Avanzado el siglo XIX, la fe en la ciencia, de la mano de las corrientes filosóficas positivistas, abría la perspectiva de un progreso ilimitado, con soluciones perfectas a los problemas de la humanidad y su entorno. Estaban por venir las sombras de dos guerras mundiales y la aplicación de la tecnología al exterminio de millones de seres humanos, fuera en los campos de batalla, las cámaras de gas o las calles de Hiroshima.
La tecnología se antojaba amenazante y buena parte de la ciencia ficción hizo de lado las maravillosas premoniciones de Julio Verne para imaginar mundos sombríos, dominados por la máquina, al estilo de Metrópolis, la escalofriante película de Fritz Lang, filmada en 1927 cuando Alemania tenía frescas las calamidades de la Gran Guerra y sus aparatos infernales, atisbo de los que vendrían en encarnaciones exponencialmente peores.
Con el paso del tiempo, a la ciencia ficción y la experiencia histórica se les unió la ciencia para instalar en el pensamiento colectivo un sentimiento de alienación y fatalismo. La hecatombe nuclear, pendiente a lo largo de la Guerra Fría, tuvo que ceder espacio en el inventario de las preocupaciones humanas a las crecientes amenazas ambientales enraizadas, también, en la tecnología.
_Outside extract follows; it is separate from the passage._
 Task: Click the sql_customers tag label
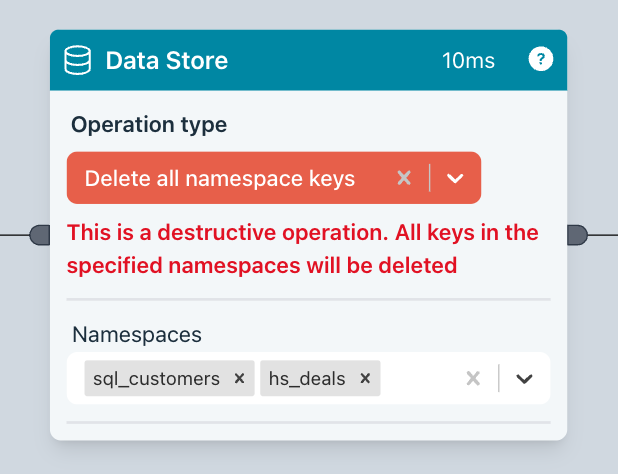[x=157, y=379]
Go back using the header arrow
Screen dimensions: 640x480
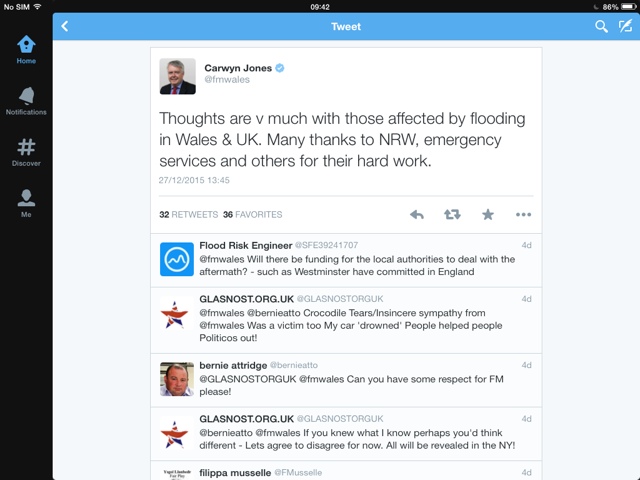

En 1962, la Primavera silenciosa de Rachel Carson advirtió los peligros de los insecticidas sintéticos y despertó el movimiento ambientalista, cuyos diagnósticos conducen a un bien fundado pesimismo hoy que la evidencia del calentamiento global y sus consecuencias goza de aceptación generalizada en la comunidad científica internacional.
Pero los acontecimientos de la segunda década del siglo XXI podrían hacernos recuperar, con un tanto menos de ingenuidad, el balsámico optimismo del positivista finisecular.
La tecnología, villana de una rica vertiente de la ciencia ficción y, después, de la ciencia misma, se ofrece ahora como tabla de salvación.
Un mundo sin contaminación atmosférica, de ciudades ordenadas, silenciosas y descongestionadas es cada vez menos un ejercicio de la imaginación y cada vez más una anticipación realista del futuro. Las tecnologías fundamentales para lograrlo ya existen y están en vertiginoso proceso de mejoría.
El hambre mundial disminuyó una cuarta parte en 25 años. El sol se anuncia como fuente generosa y limpia de energía y la inteligencia artificial, lejos de los presagios de Metrópolis, promete extender la vida y hacerla mucho más fácil. Solo habrá que vivir para contarlo.